Survival and prognostic factors
136 out of 178 patients received long-term follow up with a median duration of 8.6 years (range 0.03–13.48 years). Median survival was not obtained during the observation period. The 1-, 3- and 5-year survival rates was 74.4%, 66.7% and 54.5% respectively, and 25 patients had died at the last follow-up (14.0%). The major causes of death were tumor-related complications (84.0%), and treatment-related adverse events (12.0%); other disease contributed the other 4.0%. An analysis was performed on patients’ age, gender, primary tumor site, histopathological grading, classification and condition of metastasis to identify prognostic factors for survival. Univariate analysis confirmed that functional tumors, patients were at G1 phase and classified as NET were superior to other types of NENs in survival. Distant metastasis also contributed to the prognosis of these neuroendocrine tumors. However, age, sex, primary tumor site had little impact on overall survival.

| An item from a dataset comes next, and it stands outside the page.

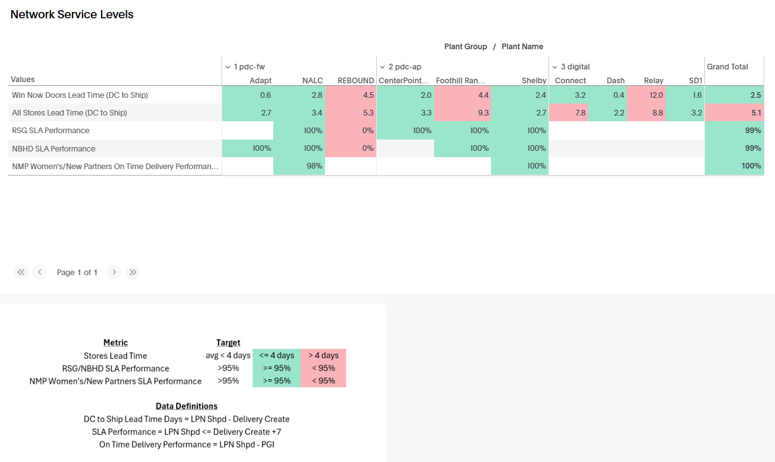Select the Win Now Doors Lead Time row
775x462 pixels.
(80, 95)
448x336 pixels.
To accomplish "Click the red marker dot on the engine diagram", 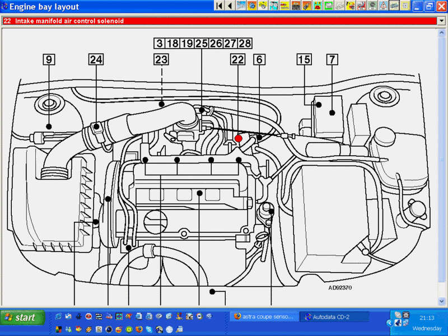I will (x=239, y=138).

The mean survival time and statistic data were provided in Table 4. Survival curves were displayed in Figure 1.
Table 4
Overall survival
Factors | Overall survival | ||||
|---|---|---|---|---|---|
Number | Mean(years) | 95% CI |
χ 2 | P | |
All patients | 136 | 9.5 | 8.1-11.0 | ||
Sex | 2.053 | 0.152 | |||
Female | 54 | 9.9 | 8.5-11.3 | ||
Male | 82 | 8.7 | 6.7-10.6 | ||
Age | 0.259 | 0.611 | |||
≤50 | 60 | 9.9 | 8.0-11.8 | ||
>50 | 76 | 7.8 | 5.9-9.6 | ||
Site | 2.385 | 0.123 | |||
Gastrointestinaltract | 77 | 6.7 | 5.4-8.0 | ||
Pancreas | 46 | 11.1 | 9.3-12.9 | ||
Functional status | 6.691 | 0.006 | |||
Functional | 22 | NR | NC | ||
Nonfunctional | 114 | 7.7 | 6.1-9.2 | ||
Tumor grading | 9.087 | 0.011 | |||
G1 | 63 | 10.8 | 8.7-12.9 | ||
G2 | 25 | 3.5 | 2.6-4.3 | ||
G3 | 41 | 4.1 | 2.8-5.4 | ||
Tumor type | 6.634 | 0.010 | |||
NET | 88 | 10.1 | 8.1-12.1 | ||
NEC + MANEC | 41 | 4.1 | 2.8-5.4 | ||
Distant metastasis | 23.773 | 0.000 | |||
Yes | 44 | 5.0 | 2.7-7.3 | ||
No | 92 | 11.0 | 9.2-12.8 | ||
Figure 1
Overall survival (A) Overall survival in all patients. (B) Overall survival by sex. (C) Overall survival by age at diagnosis. (D) Overall survival by site of tumors. (E) Overall survival by functional status. (F) Overall survival by histological grading. (G) Overall survival by tumor type. (H) Overall survival by condition of distant metastasis.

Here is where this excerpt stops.